→ ASSIGNMENT
Output the listing below verbatim, without images.

#### TASK INPUTS

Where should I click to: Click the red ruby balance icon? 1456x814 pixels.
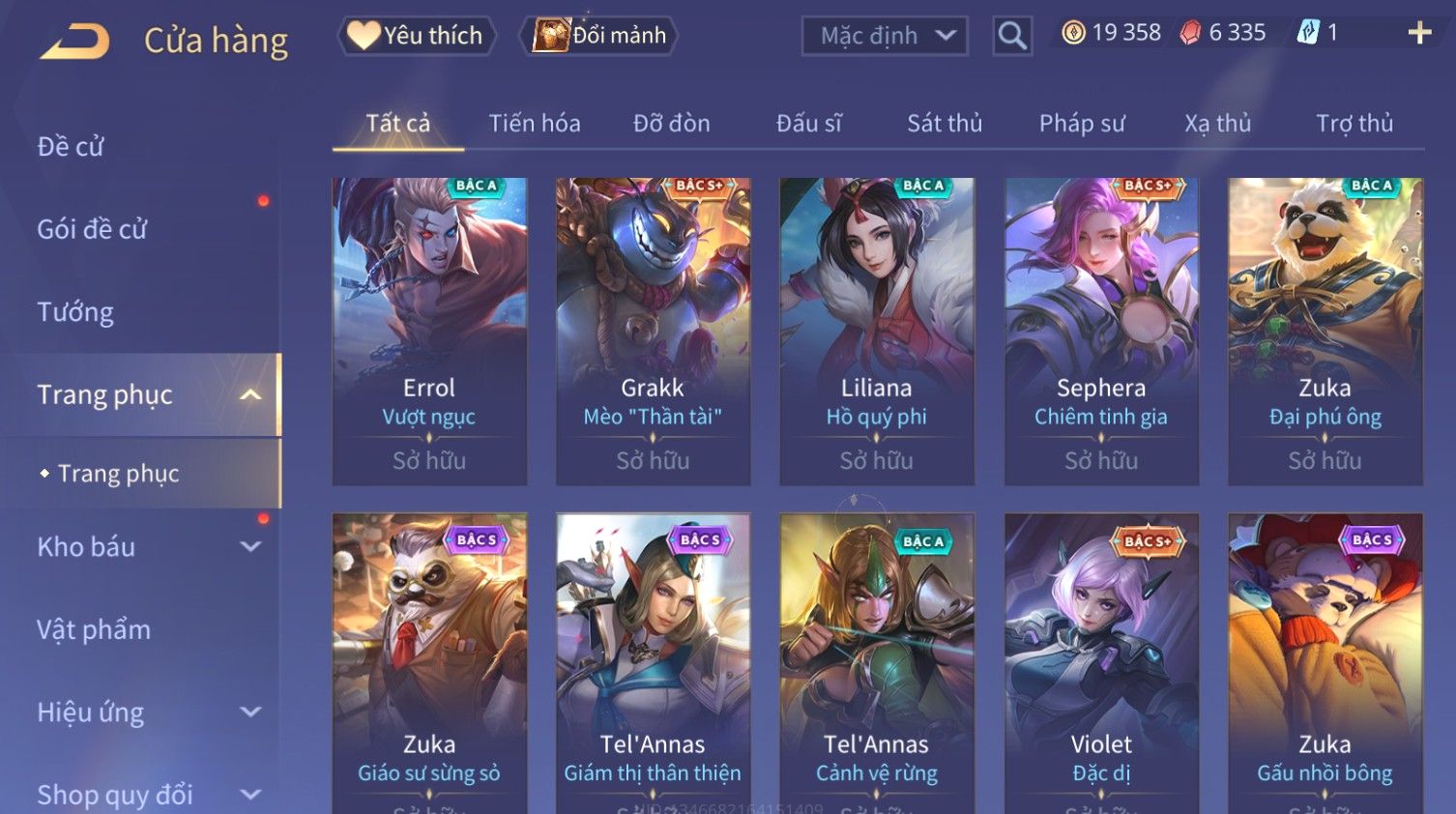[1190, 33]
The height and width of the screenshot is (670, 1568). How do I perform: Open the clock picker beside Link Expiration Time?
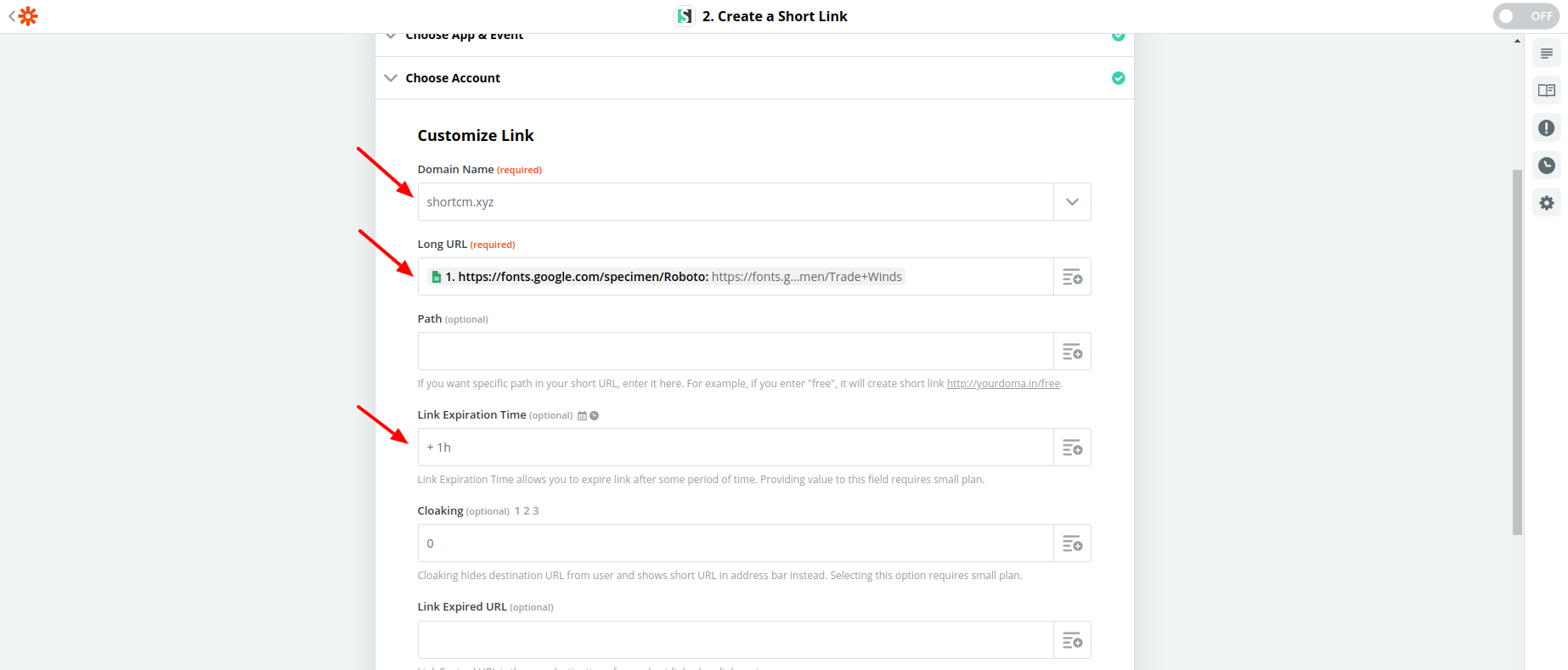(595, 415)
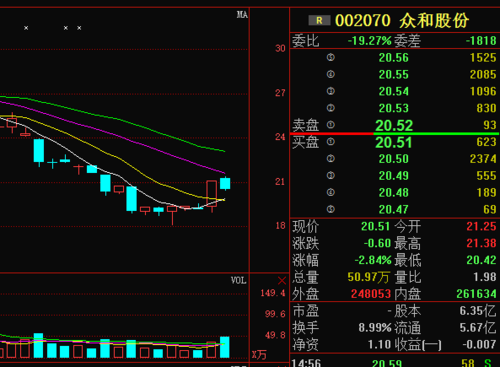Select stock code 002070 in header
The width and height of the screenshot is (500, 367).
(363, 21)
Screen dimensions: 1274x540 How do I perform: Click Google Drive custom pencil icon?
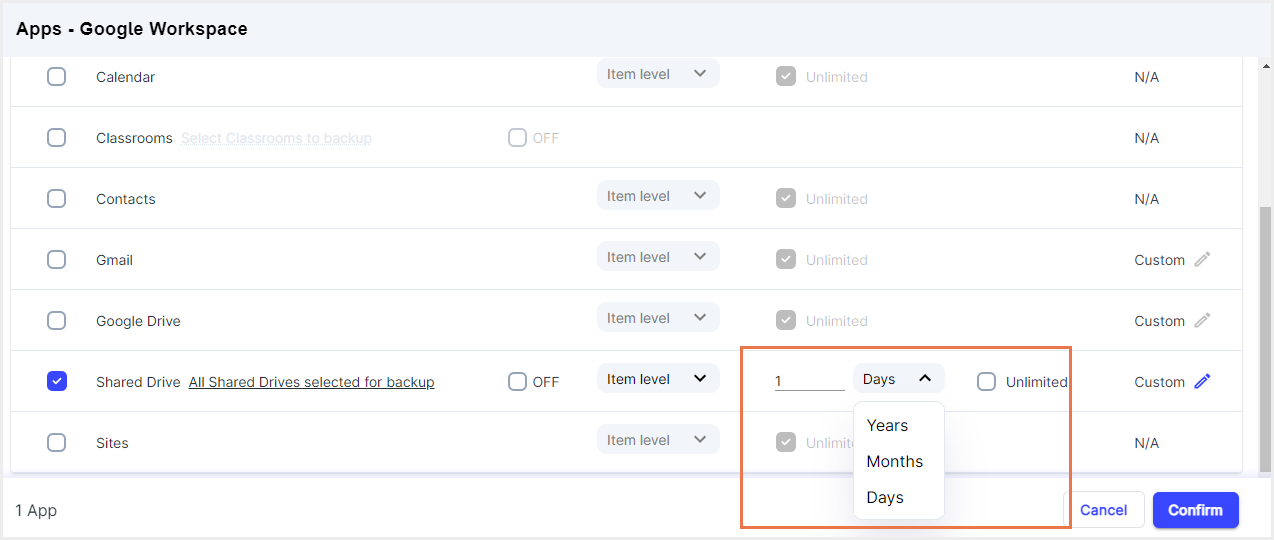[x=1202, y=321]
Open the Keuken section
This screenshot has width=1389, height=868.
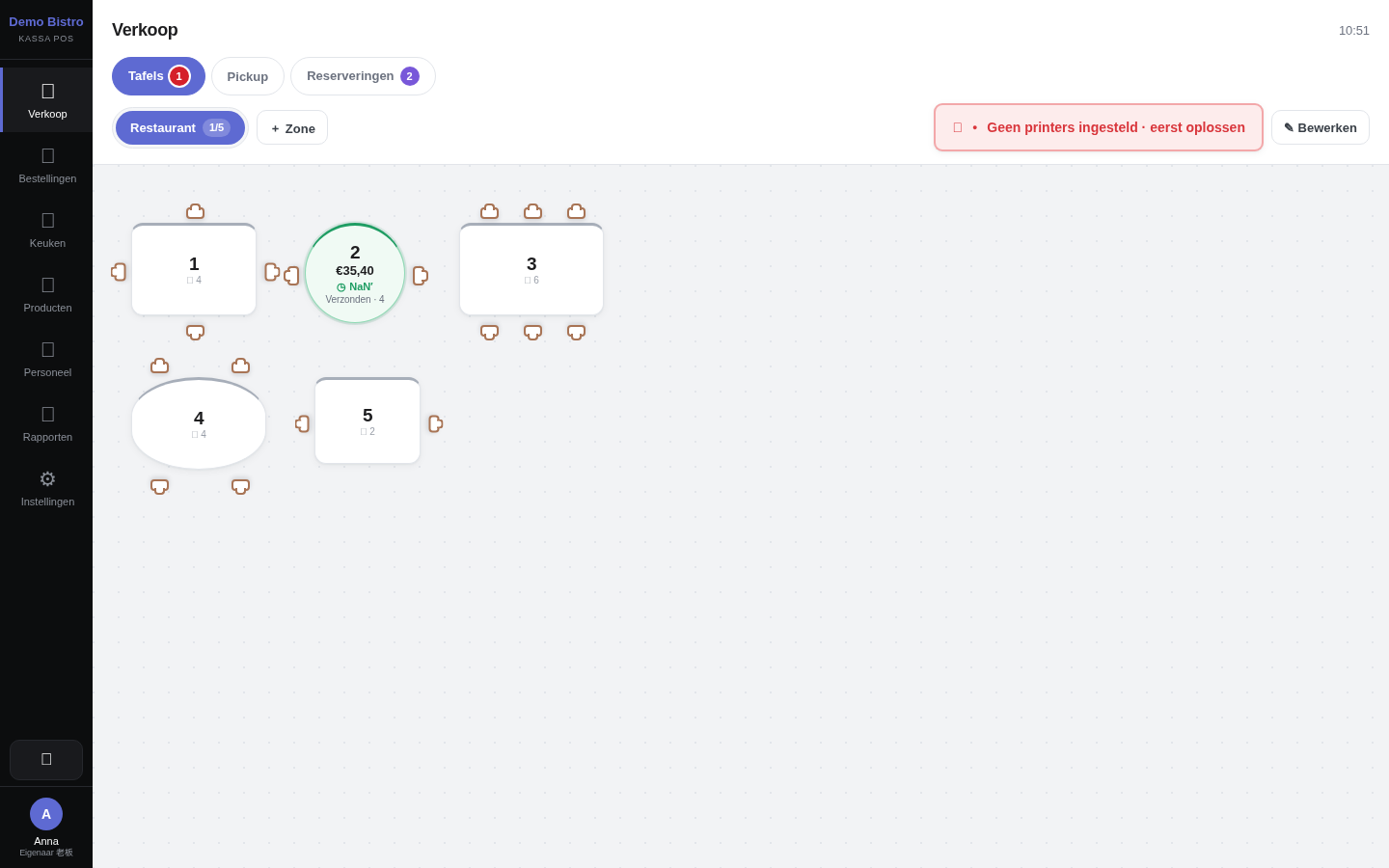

########

→ WRITTEN ANSWER
Where should I click to: Click the red ruby balance icon? 1456x814 pixels.
[1190, 33]
The height and width of the screenshot is (670, 1568). How do I perform: Open the clock picker beside Link Expiration Time?
(595, 415)
Select stock code 002070 in header
The width and height of the screenshot is (500, 367).
(363, 21)
Screen dimensions: 1274x540 How do I perform: Click Google Drive custom pencil icon?
[x=1202, y=321]
Open the Keuken section
This screenshot has width=1389, height=868.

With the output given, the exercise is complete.